Directions: Please transcribe the data that follows without the pictures, keeping every word the same.

Stored data entries:

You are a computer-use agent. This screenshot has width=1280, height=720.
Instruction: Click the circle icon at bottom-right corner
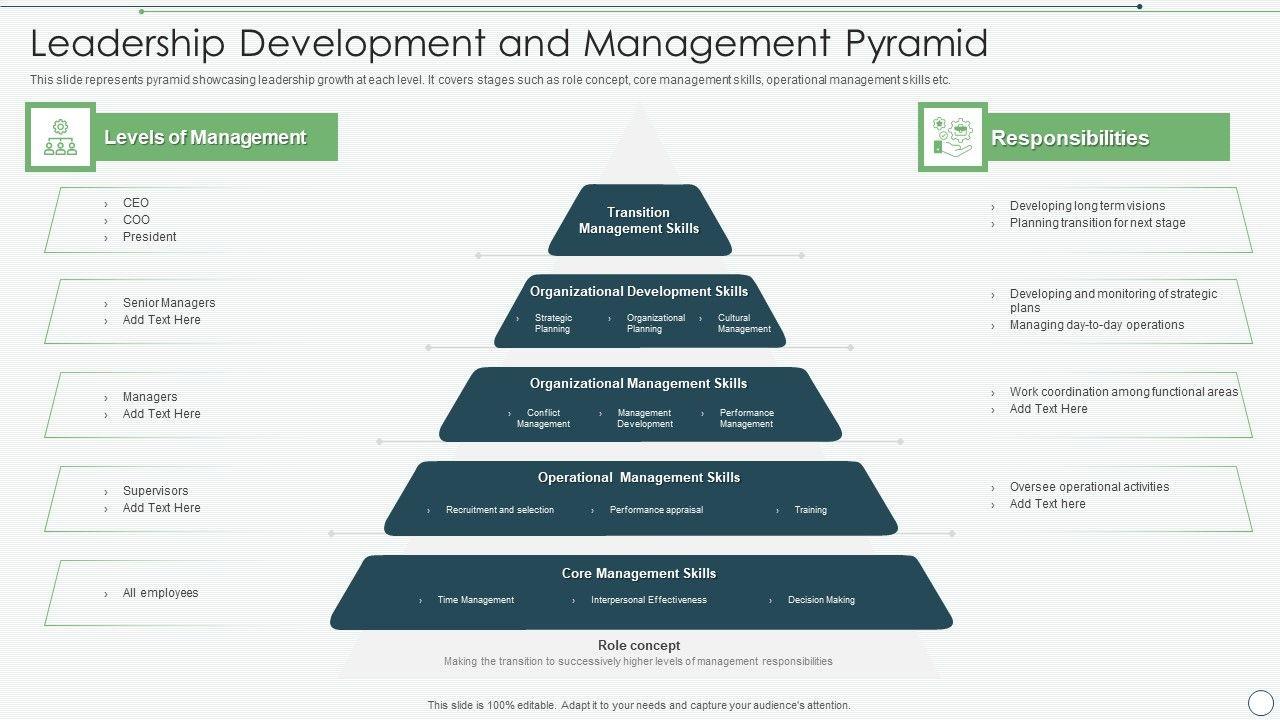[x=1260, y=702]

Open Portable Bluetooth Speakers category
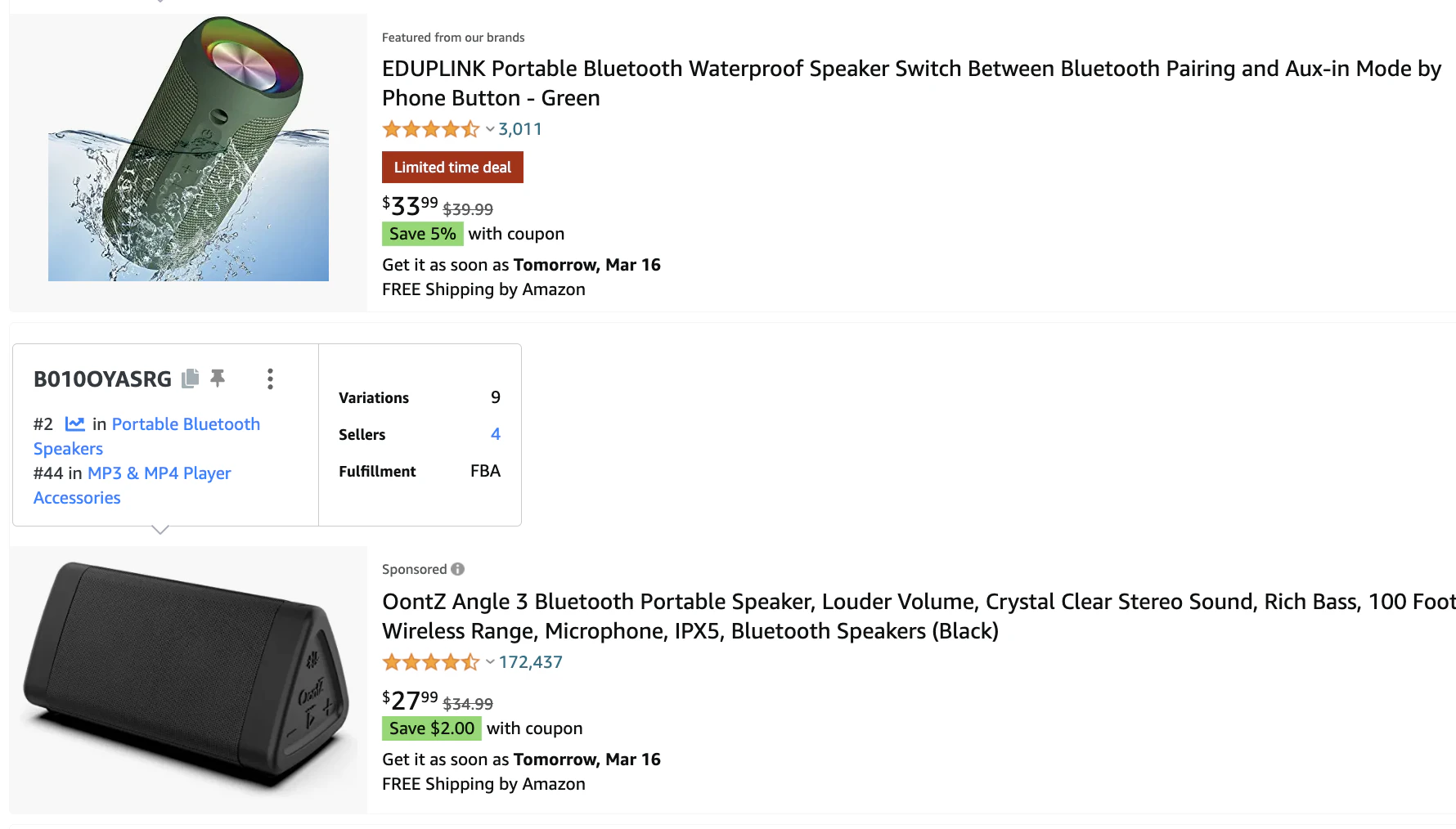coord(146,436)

Task output:
You are a computer-use agent. This screenshot has width=1280, height=720.
Instruction: Click the circle icon at bottom-right corner
[x=1260, y=702]

Open Portable Bluetooth Speakers category
coord(146,436)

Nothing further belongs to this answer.